🤖 AI Summary
To address domain-induced self-attention feature shifts during online test-time adaptation (TTA) of Transformer models, this paper proposes a layer-wise progressive conditional scale-shift recalibration mechanism. The method models domain shift as a layer-wise progressive separation process and introduces two lightweight, differentiable networks—domain separation network and factor generation network—that operate online to dynamically predict layer-specific conditional scale and shift parameters for each self-attention module. These parameters are then applied via efficient local linear transformations to recalibrate features. Crucially, the approach requires no access to source-domain data or labels and operates entirely online. Evaluated on benchmarks including ImageNet-C, it achieves up to a 3.9% improvement in classification accuracy, significantly outperforming existing online TTA methods. Key contributions include: (i) the first formulation of domain shift as a progressive, layer-wise separation process; (ii) a fully online, parameter-efficient recalibration framework; and (iii) state-of-the-art performance without source data dependency.
📝 Abstract
Online test-time adaptation aims to dynamically adjust a network model in real-time based on sequential input samples during the inference stage.
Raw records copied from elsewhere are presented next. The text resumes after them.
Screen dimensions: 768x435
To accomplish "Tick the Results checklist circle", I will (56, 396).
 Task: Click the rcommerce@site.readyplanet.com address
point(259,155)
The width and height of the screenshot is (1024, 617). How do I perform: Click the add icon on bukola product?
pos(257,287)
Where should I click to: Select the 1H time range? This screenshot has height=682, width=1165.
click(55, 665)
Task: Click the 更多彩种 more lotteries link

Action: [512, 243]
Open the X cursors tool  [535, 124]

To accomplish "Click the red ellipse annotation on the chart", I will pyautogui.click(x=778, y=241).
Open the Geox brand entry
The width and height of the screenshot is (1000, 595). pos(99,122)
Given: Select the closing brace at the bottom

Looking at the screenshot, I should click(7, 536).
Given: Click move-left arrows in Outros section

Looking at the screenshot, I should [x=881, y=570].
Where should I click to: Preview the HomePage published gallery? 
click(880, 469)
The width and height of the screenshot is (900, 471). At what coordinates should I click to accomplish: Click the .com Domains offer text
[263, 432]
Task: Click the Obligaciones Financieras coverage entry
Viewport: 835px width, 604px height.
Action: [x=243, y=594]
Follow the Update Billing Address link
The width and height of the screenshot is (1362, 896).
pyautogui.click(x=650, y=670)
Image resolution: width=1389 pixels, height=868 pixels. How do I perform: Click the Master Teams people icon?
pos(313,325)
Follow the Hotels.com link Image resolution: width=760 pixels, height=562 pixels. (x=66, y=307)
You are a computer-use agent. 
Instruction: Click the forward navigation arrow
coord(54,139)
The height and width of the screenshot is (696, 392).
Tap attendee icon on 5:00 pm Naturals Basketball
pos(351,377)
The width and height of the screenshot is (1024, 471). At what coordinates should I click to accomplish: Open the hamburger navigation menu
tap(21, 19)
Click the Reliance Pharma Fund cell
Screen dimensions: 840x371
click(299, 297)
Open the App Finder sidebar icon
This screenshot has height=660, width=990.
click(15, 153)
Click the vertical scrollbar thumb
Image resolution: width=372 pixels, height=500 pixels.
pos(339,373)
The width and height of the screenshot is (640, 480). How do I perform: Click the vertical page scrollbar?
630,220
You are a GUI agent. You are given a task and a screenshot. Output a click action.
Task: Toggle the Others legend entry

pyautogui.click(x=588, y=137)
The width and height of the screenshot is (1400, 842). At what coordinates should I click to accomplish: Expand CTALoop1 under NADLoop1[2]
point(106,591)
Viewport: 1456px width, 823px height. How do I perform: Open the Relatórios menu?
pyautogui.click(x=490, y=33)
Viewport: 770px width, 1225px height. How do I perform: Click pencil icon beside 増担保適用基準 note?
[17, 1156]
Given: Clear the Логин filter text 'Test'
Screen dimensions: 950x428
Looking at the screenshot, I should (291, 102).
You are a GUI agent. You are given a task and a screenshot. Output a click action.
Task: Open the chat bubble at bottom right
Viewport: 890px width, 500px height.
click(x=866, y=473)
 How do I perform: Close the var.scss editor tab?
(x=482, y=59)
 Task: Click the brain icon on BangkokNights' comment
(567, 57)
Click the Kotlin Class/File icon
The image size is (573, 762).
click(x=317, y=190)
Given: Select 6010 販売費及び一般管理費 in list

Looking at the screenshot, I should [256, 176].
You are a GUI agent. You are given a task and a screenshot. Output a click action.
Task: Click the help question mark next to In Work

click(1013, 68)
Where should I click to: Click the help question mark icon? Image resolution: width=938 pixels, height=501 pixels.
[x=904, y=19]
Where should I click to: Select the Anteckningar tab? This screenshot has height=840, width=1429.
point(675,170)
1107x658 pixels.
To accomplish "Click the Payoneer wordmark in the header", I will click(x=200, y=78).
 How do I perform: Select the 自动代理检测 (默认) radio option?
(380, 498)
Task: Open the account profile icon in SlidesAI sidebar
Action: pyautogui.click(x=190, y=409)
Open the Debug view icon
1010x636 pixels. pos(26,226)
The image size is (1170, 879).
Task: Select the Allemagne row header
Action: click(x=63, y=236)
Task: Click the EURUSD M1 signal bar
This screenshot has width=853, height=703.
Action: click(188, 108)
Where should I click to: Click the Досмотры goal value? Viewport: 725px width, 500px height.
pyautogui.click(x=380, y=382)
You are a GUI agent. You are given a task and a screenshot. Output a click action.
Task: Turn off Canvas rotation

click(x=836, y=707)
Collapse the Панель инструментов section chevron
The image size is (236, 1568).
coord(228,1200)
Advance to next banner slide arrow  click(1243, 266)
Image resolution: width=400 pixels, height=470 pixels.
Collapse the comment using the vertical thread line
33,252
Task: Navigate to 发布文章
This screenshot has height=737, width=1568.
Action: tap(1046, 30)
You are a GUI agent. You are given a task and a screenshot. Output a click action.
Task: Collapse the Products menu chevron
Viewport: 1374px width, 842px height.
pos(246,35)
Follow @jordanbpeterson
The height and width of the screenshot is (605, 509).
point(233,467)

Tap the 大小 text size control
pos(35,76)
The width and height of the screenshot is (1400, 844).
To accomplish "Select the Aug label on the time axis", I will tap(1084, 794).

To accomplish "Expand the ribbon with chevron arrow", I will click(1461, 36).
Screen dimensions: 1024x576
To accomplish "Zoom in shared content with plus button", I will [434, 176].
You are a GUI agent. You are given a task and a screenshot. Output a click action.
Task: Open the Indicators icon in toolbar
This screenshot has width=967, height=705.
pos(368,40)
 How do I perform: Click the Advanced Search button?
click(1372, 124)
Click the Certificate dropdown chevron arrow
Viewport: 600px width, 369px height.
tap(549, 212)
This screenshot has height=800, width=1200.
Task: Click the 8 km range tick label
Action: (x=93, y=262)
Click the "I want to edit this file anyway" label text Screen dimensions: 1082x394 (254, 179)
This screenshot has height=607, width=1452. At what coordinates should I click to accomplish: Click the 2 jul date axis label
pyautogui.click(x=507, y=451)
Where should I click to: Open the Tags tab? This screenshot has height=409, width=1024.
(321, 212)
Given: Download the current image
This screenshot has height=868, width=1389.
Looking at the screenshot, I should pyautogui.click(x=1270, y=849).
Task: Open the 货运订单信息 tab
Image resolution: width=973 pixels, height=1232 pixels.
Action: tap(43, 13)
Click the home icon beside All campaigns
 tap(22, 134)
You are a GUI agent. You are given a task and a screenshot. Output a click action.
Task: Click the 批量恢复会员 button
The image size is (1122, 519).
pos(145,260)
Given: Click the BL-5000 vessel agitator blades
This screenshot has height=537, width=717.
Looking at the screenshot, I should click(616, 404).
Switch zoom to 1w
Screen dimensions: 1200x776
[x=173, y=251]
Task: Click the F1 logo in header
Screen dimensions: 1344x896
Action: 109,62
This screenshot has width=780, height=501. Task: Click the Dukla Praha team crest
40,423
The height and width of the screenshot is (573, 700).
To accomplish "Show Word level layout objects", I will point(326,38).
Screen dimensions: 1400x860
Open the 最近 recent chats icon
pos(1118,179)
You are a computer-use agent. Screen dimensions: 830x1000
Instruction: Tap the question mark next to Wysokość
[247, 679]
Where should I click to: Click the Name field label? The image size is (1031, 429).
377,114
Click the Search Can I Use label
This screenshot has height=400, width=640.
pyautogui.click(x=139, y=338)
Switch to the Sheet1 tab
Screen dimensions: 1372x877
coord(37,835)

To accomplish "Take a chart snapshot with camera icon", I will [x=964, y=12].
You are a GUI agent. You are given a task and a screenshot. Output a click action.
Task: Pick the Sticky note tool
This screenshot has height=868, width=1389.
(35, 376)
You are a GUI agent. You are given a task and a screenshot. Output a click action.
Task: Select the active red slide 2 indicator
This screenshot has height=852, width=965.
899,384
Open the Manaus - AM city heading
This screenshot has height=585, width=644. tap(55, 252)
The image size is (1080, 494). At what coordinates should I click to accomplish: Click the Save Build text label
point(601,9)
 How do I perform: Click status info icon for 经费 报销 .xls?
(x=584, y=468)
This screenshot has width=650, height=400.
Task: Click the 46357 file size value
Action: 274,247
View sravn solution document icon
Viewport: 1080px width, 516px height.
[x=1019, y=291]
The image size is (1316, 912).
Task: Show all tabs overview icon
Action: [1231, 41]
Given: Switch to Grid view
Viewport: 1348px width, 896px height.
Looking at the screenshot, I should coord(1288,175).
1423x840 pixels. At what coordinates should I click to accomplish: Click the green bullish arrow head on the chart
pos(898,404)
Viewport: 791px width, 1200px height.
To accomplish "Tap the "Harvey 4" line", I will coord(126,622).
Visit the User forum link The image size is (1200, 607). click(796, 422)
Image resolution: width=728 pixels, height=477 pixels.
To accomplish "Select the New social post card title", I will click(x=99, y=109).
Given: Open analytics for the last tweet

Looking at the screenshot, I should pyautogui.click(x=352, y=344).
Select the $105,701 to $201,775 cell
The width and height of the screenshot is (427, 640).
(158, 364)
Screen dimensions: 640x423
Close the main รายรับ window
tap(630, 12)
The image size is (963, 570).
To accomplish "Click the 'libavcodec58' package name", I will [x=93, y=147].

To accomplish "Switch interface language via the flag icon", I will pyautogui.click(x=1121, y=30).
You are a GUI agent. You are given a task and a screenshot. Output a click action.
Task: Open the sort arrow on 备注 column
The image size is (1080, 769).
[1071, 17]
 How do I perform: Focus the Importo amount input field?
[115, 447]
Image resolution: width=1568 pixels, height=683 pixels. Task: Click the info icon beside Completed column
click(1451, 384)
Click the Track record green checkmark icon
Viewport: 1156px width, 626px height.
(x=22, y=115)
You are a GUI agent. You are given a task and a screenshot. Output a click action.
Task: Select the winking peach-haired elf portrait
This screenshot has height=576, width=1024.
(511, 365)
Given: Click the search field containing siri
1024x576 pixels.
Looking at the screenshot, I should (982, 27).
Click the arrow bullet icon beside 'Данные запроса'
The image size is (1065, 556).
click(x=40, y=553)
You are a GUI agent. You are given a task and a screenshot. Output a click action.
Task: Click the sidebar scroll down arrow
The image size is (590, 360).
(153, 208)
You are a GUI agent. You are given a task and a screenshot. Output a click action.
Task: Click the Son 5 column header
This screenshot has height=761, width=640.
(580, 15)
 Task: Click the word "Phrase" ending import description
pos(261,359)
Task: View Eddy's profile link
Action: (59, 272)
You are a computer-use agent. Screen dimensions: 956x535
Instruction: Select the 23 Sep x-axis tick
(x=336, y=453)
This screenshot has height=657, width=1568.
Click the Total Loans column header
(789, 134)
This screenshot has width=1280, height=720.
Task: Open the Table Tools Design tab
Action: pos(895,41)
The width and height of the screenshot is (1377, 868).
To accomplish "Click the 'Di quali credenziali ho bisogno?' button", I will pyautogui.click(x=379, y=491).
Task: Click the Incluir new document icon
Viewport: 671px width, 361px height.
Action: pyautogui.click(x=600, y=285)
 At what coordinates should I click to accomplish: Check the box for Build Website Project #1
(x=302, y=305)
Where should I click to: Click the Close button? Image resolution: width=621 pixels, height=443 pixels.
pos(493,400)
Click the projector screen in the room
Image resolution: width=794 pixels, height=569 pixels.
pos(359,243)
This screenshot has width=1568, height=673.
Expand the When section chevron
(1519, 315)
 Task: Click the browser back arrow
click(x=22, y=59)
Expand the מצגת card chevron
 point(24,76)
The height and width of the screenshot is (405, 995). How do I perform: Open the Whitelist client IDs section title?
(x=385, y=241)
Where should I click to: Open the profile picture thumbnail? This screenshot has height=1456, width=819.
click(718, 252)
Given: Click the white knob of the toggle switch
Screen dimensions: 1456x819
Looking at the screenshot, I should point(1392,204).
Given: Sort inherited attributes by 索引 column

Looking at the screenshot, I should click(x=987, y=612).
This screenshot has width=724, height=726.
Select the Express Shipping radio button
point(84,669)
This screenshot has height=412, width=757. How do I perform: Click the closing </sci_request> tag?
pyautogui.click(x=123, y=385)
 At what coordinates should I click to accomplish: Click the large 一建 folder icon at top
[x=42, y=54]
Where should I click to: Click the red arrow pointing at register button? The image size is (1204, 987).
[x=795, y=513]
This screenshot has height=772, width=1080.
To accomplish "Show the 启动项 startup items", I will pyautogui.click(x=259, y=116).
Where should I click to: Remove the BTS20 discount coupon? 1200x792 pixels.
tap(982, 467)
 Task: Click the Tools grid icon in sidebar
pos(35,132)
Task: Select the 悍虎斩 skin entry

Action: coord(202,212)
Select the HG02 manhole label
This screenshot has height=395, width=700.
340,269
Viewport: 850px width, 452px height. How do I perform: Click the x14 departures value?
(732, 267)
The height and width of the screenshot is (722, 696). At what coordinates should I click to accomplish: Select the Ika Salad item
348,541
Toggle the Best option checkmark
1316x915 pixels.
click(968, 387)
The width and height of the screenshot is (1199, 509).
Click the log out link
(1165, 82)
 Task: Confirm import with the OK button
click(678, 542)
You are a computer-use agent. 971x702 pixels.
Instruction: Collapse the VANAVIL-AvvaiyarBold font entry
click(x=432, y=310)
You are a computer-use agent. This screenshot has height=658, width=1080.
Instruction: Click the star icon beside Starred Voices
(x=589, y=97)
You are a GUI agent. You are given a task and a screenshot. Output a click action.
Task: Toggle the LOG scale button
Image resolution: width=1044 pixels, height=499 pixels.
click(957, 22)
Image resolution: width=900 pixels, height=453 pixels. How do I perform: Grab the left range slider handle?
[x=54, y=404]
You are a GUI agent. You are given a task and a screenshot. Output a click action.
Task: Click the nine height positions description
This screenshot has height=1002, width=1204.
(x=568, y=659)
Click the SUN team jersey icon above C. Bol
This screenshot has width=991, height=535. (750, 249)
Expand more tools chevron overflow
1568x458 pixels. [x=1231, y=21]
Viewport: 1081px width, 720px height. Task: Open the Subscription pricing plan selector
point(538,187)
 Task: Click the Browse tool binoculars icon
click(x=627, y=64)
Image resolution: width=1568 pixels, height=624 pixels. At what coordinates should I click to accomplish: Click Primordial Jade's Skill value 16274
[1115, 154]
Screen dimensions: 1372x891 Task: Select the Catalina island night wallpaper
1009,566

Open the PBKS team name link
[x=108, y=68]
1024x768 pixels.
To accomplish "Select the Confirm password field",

In this work, we find that, when applying a transformer network model to a new target domain, the Query, Key, and Value features of its self-attention module often change significantly from those in the source domain, leading to substantial performance degradation of the transformer model. To address this important issue, we propose to develop a new approach to progressively recalibrate the self-attention at each layer using a local linear transform parameterized by conditioned scale and shift factors. We consider the online model adaptation from the source domain to the target domain as a progressive domain shift separation process. At each transformer network layer, we learn a Domain Separation Network to extract the domain shift feature, which is used to predict the scale and shift parameters for self-attention recalibration using a Factor Generator Network. These two lightweight networks are adapted online during inference. Experimental results on benchmark datasets demonstrate that the proposed progressive conditioned scale-shift recalibration (PCSR) method is able to significantly improve the online test-time domain adaptation performance by a large margin of up to 3.9% in classification accuracy on the ImageNet-C dataset.